Prior to deciding to write about this scene, I hadn’t seen it in many years, and my memory was that it’s quite verbally complex—something that would require extensive memorization by the actors. In fact, all that was required was for Kaye and Middleton to get the mnemonic slightly wrong in any way whatsoever, as the comedy derives not specifically from how the words are mangled, but from their intense concentration and nonstop mumbling. Most of Kaye’s mistakes are fundamentally irrelevant—so long as he knows that the pellet with the poison’s in the vessel with the pestle, it doesn’t matter a whit if he says “the true that is brew.” But the more strenuously he struggles to get it word-perfect, as if preparing for an oral-exam question, the more his failures underscore how pointlessly long and convoluted Natwick’s instructions are. The two original cups look nothing alike; all she needed to say was “drink from the transparent one.” Instead, we get two men marching toward a potentially violent death while inadvertently coining such nonsense phrases as “the chazzle is in the poisly with the flellis in the flaggis.”
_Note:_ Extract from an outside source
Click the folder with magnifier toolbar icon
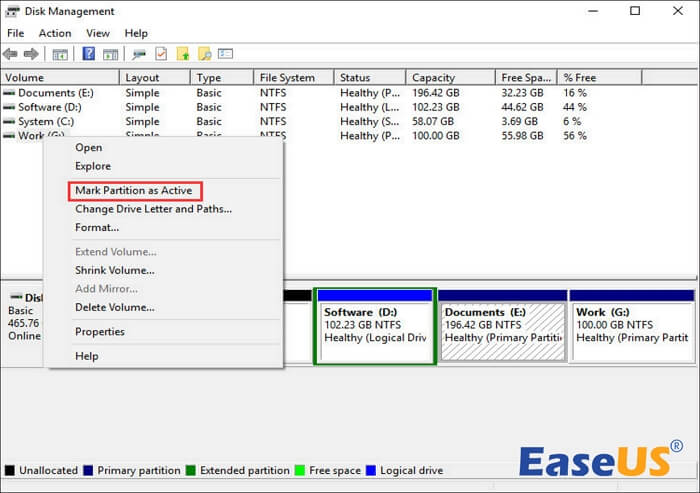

In an attempt to confuse matters further, writer-directors Melvin Frank and Norman Panama switch the location of the poison halfway through the routine. This doesn’t actually make a whole lot of sense, as described—the poison was in the cup that didn’t break, so unless the court flunky handling them decided for some reason that he’d best start over from scratch, that’s where it should still be. (Even if he did empty the pestle vessel, why on Earth would Natwick risk killing Kaye by now poisoning the previously safe cup? I guess you can concoct a scenario in which she only had access to that one, but clearly nobody thought about this too hard.) Nonetheless, from the castle’s apparently endless collection of rhyming beverage containers arrives the flagon with the dragon, and the intention isn’t to increase the suspense about whether Kaye will choose correctly—they just wanted to give the actors two more funny words to throw into the mix. If I can trust my math, the twelve syllables involved (ves-sel, pes-tle, cha-lice, pa-lace, fla-gon, dra-gon) allow for 75,582 different combinations that fit the meter, of which we hear but a few.
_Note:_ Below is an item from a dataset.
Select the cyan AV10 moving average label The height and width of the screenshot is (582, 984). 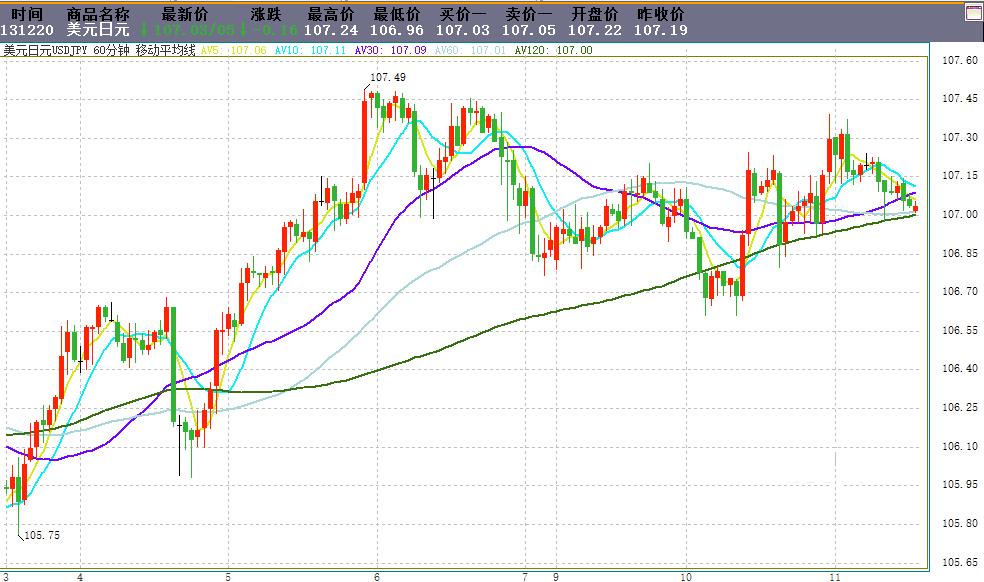pos(310,50)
Then there’s the bolt of lightning that strikes Kaye’s suit of armor, thereby magnetizing it (which I have no doubt is scientifically accurate). The ultimate purpose of this fillip extends beyond the clip I’m presenting; it’s what allows Kaye to win the duel, which does in fact take place. But it also provides an amusing counterpoint to the mnemonic device, repeatedly interrupting both men’s recitations with loud clangs as Middleton’s helmet slams into Kaye and Kaye himself slams into Middleton. Still, while it’s solid physical comedy, the real joke lies in how earnestly they both ignore it, refusing to be distracted from the phrase they still can’t quite get right. Kaye doesn’t even glance down at Middleton’s helmet each time it hits him, either staring straight ahead into space or closing his eyes in concentration. And though Middleton is best remembered as a conventional heavy, in films like The Desperate Hours and The Tarnished Angels, he fully commits to the absurdity of this vengeful behemoth feverishly reciting the dumbest verse ever written. Only when Sir Griswold gets the news about the poison does the scene truly take off; there’s something irresistible about that basso profundo reduced to hapless, hesitant muttering.
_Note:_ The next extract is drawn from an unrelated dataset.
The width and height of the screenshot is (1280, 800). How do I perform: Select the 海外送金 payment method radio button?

Now that I’ve set it all down, that does seem like a fair bit of comic intricacy: the sudden relocation of the poison; the addition of a new receptacle; simple transpositions gradually evolving into nonsense words; Griswold’s aide overhearing the plot and informing his master, creating a duet; the electrified, magnetic suit of armor. Yet I still hear “Yoiks! And away!” (WHOMP.) “Yoiks! And away!” (WHOMP.) Reduced to its essence, the routine is just two guys flailing with a mnemonic device, more or less randomly, over and over again; you could change it to “Thirty days hath September, April, June, and November” and it’d play exactly the same. Removing the magnetized armor, or keeping the poison in the vessel with the (inexplicable) pestle—a trestle would make about as much decorative sense, frankly—wouldn’t significantly alter its flow or tenor. Sometimes, all you need is one goofy idea and the will to see it through to its illogical conclusion. Cleverness, while not strictly forbidden, need not necessarily apply.